- Required action -
Show each line of the records below where the word "computer" occurs.

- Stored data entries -

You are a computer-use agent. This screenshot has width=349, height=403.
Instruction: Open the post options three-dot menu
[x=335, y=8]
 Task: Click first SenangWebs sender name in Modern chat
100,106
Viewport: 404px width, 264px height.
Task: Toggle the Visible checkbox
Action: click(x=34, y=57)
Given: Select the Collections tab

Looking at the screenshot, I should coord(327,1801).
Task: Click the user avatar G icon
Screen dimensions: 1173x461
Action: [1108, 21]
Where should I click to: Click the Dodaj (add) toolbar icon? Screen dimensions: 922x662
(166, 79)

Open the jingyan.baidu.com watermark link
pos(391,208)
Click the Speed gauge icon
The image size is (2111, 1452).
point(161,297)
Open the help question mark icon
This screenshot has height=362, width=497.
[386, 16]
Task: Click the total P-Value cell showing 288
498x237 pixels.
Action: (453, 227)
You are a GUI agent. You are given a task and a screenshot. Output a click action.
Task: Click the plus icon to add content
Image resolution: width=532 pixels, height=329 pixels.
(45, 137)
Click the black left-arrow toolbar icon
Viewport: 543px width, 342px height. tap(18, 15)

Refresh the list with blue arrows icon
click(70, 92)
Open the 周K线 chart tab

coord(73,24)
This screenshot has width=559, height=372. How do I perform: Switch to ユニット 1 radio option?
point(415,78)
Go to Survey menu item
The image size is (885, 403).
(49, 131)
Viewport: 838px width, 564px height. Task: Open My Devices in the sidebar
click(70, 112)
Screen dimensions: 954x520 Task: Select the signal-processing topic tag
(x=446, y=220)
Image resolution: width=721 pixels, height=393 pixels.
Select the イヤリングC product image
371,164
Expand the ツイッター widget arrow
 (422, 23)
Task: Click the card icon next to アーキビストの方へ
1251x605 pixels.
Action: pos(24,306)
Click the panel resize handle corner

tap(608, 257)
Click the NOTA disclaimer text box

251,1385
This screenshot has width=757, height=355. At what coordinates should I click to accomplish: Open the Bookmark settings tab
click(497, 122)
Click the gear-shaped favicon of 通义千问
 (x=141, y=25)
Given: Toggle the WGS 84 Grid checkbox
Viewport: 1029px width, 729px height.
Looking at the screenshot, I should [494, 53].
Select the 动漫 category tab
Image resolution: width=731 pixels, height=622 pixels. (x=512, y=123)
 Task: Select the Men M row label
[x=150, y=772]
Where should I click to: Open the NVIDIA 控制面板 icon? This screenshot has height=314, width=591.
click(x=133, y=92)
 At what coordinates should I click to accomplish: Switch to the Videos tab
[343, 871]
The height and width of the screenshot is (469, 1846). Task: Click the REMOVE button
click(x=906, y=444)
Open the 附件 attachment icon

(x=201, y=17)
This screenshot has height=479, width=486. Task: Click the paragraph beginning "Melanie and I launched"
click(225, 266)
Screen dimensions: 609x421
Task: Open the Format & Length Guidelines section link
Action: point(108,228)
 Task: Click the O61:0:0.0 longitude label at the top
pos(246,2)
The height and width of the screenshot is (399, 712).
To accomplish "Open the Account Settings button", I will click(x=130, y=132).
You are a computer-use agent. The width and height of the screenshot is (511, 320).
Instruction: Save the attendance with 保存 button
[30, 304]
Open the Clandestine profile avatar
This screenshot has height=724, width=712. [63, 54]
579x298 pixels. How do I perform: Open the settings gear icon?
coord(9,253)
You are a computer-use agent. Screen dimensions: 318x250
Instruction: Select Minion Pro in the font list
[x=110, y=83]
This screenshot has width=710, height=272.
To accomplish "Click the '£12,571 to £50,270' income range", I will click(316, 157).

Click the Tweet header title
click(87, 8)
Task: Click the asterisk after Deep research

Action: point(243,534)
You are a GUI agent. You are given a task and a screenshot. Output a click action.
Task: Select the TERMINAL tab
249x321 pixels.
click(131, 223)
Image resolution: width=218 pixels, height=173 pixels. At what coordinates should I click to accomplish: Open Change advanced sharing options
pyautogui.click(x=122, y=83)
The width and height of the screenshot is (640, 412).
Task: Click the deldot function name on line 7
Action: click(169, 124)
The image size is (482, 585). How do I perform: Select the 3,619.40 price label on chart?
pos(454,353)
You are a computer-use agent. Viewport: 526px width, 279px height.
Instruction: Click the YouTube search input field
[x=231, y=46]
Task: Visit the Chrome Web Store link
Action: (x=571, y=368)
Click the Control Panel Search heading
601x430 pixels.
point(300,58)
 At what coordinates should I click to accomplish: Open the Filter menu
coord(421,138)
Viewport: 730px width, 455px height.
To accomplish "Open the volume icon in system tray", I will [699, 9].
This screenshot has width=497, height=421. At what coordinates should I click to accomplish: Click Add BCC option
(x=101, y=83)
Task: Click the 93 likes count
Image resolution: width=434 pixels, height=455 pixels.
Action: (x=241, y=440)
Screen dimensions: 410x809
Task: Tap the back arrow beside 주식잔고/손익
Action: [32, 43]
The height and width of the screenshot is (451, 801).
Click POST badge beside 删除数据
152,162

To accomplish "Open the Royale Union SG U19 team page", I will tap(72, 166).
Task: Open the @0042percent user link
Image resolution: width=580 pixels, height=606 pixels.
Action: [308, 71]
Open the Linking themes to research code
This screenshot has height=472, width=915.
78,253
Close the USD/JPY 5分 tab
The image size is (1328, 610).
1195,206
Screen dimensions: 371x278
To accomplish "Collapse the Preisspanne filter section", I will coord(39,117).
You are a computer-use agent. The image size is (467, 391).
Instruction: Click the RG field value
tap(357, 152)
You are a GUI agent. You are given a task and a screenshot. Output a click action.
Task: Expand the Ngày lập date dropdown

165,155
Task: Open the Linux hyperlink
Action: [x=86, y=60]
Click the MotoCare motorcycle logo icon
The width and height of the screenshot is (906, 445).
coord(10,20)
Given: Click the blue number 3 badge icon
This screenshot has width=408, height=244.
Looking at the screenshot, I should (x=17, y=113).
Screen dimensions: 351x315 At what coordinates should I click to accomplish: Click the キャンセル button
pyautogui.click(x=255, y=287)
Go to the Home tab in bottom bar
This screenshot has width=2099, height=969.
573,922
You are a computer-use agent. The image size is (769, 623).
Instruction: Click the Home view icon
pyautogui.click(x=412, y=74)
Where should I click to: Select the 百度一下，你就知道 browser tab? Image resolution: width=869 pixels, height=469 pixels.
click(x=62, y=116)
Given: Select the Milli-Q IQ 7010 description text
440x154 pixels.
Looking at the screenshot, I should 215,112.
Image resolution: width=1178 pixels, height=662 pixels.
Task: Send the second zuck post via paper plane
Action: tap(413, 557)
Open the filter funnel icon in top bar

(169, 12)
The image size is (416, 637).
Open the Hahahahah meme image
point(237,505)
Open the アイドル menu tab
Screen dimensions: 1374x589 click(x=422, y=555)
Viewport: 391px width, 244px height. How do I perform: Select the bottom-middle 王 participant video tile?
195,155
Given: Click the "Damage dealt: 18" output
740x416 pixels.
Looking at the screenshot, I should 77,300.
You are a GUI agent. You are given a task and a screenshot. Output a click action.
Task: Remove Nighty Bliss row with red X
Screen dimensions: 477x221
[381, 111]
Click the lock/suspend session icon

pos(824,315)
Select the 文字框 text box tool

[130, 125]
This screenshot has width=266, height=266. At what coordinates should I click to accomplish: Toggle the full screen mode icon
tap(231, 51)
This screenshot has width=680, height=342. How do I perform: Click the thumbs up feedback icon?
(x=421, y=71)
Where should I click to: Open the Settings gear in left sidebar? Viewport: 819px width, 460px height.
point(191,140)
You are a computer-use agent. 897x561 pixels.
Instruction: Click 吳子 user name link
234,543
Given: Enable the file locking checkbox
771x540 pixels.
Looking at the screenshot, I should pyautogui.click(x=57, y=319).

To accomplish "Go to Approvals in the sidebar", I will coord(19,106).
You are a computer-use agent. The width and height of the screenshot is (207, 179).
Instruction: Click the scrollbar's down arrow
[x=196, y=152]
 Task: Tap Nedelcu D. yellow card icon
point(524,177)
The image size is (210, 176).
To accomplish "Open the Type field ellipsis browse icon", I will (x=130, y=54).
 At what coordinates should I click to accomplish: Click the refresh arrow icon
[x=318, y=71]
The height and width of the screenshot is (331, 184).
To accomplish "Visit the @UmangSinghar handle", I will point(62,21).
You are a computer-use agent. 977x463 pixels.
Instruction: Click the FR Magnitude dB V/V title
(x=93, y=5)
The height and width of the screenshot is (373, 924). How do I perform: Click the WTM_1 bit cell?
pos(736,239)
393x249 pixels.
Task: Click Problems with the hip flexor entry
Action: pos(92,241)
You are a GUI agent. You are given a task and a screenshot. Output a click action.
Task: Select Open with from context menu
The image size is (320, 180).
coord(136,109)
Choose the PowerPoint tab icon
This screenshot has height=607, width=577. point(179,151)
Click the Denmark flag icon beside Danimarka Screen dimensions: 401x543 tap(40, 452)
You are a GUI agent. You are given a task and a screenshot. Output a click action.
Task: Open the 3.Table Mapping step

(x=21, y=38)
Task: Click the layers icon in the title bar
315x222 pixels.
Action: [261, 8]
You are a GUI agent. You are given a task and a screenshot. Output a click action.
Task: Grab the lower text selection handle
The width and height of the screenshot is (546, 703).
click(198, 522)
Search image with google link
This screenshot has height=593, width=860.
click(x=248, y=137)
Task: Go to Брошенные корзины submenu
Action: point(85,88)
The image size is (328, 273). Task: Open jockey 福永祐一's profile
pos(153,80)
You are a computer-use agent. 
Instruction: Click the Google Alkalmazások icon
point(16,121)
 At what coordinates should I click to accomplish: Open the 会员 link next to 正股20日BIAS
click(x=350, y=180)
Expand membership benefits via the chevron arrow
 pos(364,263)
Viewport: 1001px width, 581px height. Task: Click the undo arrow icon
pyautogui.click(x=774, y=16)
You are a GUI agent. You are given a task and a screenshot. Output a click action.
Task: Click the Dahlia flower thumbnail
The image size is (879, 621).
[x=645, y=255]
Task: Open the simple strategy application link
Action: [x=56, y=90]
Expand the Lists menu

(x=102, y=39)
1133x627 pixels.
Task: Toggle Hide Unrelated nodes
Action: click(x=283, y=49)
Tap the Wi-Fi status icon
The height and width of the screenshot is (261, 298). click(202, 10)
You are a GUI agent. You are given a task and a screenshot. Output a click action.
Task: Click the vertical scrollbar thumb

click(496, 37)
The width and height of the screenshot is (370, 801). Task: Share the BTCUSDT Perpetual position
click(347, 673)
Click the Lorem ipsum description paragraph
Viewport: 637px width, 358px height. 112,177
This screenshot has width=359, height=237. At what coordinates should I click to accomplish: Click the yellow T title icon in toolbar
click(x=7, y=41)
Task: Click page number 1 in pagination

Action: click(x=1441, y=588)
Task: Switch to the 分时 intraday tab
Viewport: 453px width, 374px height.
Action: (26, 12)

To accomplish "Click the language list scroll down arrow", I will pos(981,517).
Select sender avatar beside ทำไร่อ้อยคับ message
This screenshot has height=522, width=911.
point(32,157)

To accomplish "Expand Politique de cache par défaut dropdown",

- Written answer -
You are a computer-use agent. This screenshot has width=349, height=403.
You are a computer-use agent. The width and height of the screenshot is (511, 320).
You are a computer-use agent. Screen dimensions: 318x250
You are a computer-use agent. Viewport: 526px width, 279px height.
You are a computer-use agent. The image size is (467, 391).
You are a computer-use agent. The image size is (769, 623).
You are a computer-use agent. 897x561 pixels.
You are a computer-use agent. The width and height of the screenshot is (207, 179).
You are a computer-use agent. 977x463 pixels.
You are a computer-use agent. 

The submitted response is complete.